ASSIGNMENT: Below are records; copy every line among them that contains the word "orange".

[Saved entries]
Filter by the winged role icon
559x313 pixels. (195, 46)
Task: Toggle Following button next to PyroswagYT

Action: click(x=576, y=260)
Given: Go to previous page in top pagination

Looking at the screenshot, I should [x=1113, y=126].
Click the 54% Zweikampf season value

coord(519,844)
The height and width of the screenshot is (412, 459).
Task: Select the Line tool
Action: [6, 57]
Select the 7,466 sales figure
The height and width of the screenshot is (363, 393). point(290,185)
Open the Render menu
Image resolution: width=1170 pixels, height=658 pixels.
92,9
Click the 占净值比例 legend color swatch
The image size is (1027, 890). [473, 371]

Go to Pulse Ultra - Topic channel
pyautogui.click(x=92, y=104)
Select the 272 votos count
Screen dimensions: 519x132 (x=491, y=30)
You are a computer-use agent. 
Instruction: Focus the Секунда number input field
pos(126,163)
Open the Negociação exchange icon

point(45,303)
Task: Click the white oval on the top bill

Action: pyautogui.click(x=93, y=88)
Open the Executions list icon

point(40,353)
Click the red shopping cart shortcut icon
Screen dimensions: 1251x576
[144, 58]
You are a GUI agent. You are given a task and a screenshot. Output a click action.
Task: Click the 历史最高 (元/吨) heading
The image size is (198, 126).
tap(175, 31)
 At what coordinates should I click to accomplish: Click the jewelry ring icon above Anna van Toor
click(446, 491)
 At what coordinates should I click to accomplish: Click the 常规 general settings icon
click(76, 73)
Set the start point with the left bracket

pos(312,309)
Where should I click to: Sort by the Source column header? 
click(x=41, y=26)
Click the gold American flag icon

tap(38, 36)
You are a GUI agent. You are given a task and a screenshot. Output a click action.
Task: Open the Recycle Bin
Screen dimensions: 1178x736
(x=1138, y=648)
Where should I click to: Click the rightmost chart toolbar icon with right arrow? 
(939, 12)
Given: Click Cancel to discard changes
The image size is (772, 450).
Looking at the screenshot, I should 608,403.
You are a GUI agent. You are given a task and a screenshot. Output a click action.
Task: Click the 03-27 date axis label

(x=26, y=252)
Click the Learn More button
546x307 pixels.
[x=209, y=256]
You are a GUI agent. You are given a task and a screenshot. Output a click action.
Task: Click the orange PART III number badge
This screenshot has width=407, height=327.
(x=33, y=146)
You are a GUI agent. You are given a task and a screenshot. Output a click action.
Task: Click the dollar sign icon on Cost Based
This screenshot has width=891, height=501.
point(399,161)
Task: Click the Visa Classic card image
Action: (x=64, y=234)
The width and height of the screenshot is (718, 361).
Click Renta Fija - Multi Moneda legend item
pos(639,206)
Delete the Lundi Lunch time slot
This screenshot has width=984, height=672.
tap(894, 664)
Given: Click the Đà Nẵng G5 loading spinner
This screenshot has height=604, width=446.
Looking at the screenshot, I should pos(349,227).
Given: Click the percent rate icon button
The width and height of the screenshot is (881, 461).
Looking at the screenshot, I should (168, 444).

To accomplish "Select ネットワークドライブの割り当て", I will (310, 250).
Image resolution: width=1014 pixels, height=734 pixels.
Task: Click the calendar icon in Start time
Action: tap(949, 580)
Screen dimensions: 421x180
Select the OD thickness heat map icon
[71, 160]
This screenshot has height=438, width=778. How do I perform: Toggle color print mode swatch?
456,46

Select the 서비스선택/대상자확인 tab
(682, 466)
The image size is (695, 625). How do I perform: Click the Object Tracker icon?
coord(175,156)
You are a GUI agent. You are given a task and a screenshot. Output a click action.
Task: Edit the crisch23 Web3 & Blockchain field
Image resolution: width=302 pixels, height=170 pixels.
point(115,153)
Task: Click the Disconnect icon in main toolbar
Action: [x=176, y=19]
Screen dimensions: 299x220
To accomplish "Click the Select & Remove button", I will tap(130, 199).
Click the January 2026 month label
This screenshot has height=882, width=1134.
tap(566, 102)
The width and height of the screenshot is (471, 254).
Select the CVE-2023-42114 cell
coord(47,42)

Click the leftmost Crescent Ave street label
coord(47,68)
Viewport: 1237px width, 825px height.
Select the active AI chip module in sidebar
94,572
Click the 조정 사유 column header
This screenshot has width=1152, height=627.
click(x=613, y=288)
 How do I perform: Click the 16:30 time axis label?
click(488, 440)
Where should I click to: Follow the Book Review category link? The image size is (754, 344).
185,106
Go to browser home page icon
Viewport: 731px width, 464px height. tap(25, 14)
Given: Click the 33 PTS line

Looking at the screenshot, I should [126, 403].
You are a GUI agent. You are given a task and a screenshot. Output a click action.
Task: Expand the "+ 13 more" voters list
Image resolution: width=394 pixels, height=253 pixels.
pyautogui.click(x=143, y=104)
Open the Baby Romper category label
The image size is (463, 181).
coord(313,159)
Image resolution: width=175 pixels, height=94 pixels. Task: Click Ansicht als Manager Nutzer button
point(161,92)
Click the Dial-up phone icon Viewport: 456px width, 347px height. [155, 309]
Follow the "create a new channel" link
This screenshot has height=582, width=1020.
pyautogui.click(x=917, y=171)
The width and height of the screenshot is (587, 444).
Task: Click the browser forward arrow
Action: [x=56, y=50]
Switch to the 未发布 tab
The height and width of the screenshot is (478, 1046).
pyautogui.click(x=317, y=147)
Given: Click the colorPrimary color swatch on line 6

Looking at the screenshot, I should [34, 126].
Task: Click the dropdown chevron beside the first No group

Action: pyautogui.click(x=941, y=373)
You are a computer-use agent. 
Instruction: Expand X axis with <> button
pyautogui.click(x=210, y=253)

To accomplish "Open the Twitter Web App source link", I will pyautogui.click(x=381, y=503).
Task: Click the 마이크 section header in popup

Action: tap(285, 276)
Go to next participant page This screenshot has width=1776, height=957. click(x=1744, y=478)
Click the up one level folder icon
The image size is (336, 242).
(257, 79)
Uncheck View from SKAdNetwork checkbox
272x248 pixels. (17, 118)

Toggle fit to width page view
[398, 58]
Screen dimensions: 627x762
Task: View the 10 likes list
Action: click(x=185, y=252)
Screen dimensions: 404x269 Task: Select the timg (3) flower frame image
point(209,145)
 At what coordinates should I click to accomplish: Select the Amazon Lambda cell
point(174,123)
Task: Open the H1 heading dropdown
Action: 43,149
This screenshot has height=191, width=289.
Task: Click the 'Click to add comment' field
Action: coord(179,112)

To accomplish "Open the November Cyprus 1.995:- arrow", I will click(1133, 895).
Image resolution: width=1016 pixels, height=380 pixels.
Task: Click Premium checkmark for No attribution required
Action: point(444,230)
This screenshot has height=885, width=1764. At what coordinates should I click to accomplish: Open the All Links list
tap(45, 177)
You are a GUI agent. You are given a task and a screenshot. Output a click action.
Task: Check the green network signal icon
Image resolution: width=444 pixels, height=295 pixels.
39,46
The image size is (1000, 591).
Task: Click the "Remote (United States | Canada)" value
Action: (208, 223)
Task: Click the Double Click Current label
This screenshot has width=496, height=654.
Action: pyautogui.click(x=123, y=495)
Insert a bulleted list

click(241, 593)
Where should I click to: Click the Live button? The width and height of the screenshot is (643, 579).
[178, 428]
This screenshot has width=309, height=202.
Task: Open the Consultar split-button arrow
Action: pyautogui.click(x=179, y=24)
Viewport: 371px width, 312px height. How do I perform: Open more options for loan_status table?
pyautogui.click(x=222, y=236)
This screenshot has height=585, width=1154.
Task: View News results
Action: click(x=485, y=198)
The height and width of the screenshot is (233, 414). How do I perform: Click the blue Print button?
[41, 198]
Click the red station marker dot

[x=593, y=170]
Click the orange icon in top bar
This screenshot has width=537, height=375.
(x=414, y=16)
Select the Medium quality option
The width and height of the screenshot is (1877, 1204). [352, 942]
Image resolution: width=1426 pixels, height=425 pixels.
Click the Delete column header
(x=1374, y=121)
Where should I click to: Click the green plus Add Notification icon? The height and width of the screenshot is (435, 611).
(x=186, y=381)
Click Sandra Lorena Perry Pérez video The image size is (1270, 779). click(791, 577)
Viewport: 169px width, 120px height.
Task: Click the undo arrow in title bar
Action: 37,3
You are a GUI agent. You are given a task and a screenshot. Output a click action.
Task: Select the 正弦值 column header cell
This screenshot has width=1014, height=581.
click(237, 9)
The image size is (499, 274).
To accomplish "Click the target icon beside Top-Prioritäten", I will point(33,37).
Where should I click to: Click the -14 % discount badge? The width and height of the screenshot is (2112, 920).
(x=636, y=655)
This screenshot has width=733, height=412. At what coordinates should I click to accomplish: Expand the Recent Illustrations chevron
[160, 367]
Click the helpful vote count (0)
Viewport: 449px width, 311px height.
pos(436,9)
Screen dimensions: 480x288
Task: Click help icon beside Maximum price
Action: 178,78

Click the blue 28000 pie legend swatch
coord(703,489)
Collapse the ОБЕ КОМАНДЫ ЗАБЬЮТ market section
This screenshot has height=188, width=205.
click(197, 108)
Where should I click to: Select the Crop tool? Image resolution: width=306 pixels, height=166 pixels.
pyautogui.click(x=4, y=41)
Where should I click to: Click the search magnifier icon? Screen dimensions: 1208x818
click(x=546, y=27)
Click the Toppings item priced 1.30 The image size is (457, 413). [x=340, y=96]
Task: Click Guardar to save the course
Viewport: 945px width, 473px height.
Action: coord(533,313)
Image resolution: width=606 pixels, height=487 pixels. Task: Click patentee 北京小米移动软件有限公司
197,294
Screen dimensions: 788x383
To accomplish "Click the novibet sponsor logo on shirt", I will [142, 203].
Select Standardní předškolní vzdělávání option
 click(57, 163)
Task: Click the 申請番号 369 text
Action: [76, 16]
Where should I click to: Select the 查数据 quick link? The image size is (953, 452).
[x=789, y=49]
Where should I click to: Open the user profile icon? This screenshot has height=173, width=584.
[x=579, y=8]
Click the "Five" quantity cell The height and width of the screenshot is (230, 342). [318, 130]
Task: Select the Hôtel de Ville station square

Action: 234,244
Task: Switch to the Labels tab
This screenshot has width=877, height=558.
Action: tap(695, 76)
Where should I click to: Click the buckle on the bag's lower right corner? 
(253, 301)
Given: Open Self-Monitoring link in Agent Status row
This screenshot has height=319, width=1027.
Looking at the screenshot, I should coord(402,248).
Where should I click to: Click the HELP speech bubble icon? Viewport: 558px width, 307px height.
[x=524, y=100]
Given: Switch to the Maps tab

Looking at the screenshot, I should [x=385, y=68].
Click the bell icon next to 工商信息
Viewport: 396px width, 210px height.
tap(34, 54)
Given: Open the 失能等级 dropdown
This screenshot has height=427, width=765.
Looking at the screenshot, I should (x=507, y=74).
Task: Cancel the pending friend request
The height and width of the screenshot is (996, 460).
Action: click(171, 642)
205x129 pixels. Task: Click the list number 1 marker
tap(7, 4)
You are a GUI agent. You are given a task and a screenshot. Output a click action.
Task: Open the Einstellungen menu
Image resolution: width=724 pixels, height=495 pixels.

SOLUTION FOR THIS TASK:
Task: Click the orange PART III number badge
Click the orange icon in top bar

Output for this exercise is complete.